И почему ему было плевать, когда Голдстейн подкатил ко мне во время ужина в воскресенье и громко поинтересовался, где бы я хотела встретиться перед вечеринкой Горация.

Мог ведь заявить, что сам пойдет со мной — наглости Поттеру не занимать. При желании он стену лбом прошибет.

Он делал так на пятом курсе. Однажды подошел к нам с Колдуэллом, встал прямо между нами, сделав вид, что Дэннису не существует, и пригласил меня в Хогсмид. Еще добавил, что собирается сосаться со мной в «Трех метлах». И огреб по морде, само собой.

Вчера ничего такого Поттеру не грозило, но он лишь скривился и проводил Голдстейна взглядом, полным отвращения.

К утру понедельника идти ни к какому Горацию не хотелось, особенно в такой компании. Настолько не хотелось, что даже аппетит пропал.

Но и посмешищем становиться я не собиралась.

Представляю ехидные рожи каких-нибудь Марлин или Кэндис, когда те узнают, что я в последний момент дала Голдстейну от ворот поворот.

— Что, Эванс, — проницательно протянула Шмэри за обедом, — невеселые перспективы, а? Тебе презервативы дать или у Голдстейна свои?

— Я не собираюсь с ним трахаться, — я закатила глаза. Приходилось объяснять очевидные вещи.

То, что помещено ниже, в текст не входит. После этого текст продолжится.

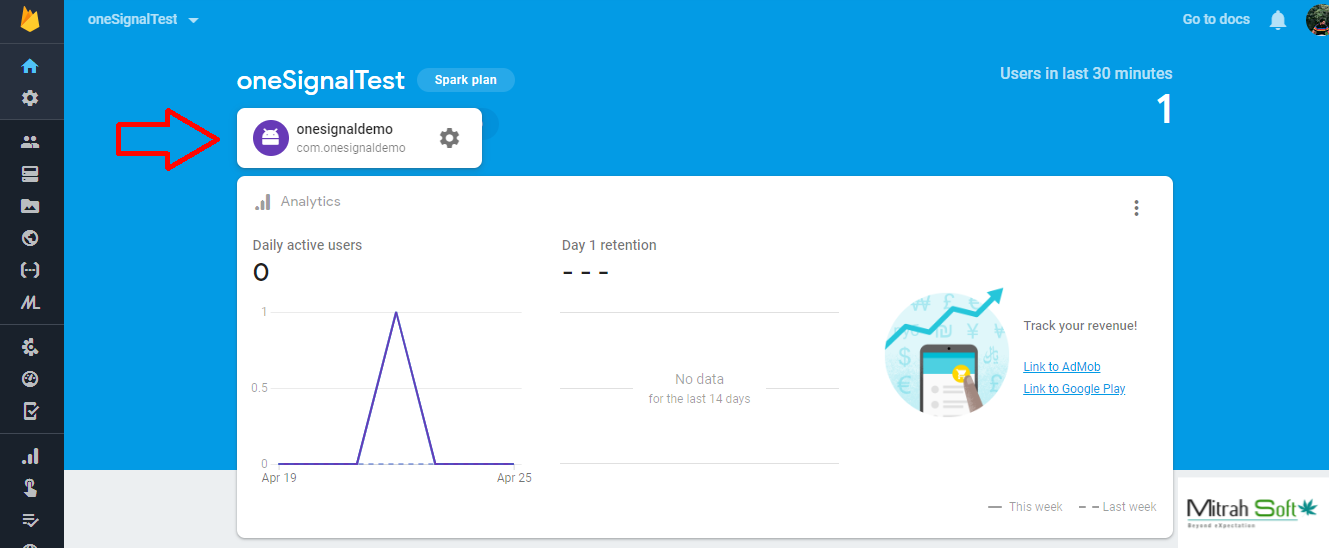Open Authentication users icon in sidebar
1329x548 pixels.
(x=30, y=142)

— А он с тобой наверняка собирается, — хмыкнула она, понизив голос, потому что приперлась Маккинон и уселась рядом с нами. Вид у Марлин при этом был такой, будто ее снова назначили старостой. Я даже значок на груди на всякий случай потрогала. — Чего это у тебя такая рожа сияющая? — с подозрением прищурилась Шмэри, указав на нее вилкой.

Она вела себя довольно прилично с Марлин уже почти целые сутки. Шмэри была способна на сострадание, когда это действительно требовалось, и за это я ее тоже любила.

При всем своем цинизме и твердой уверенности, что расставание с Томеном это скорее удача, чем повод для трагедии, она не отпустила ни одной шуточки по этому поводу.

— Тебе-то какое дело, Макдональд? — Маккинон, судя по всему, распирало желание рассказать, но Шмэри не стала настаивать:

— Ты права, мне насрать, — заржала она, повернулась к Блэку, который только что явился вместе с подружками, и заявила, указывая на свободное место рядом: — Здесь занято.

Мне до сих пор было любопытно, кто же приглянулся Блэку настолько, что он признался в этом Поттеру. Но тот вел себя как обычно, во всяком случае, взглядом никого из девиц не пожирал.

— Кем? Воображаемым парнем, с которым ты не трахалась? Потому что настоящих таких нет.

Шмэри пропустила реплику мимо ушей и спокойно пояснила:

— Прюитт скоро припрется. Лично я собираюсь обедать, слушая увлекательный рассказ о том, кто кого отпиздил на защите.

Мы с ней ухмыльнулись. Я поглядела в сторону выхода: несколько семикурсников как раз показались в дверях и направились к столу Слизерина, что-то оживленно обсуждая.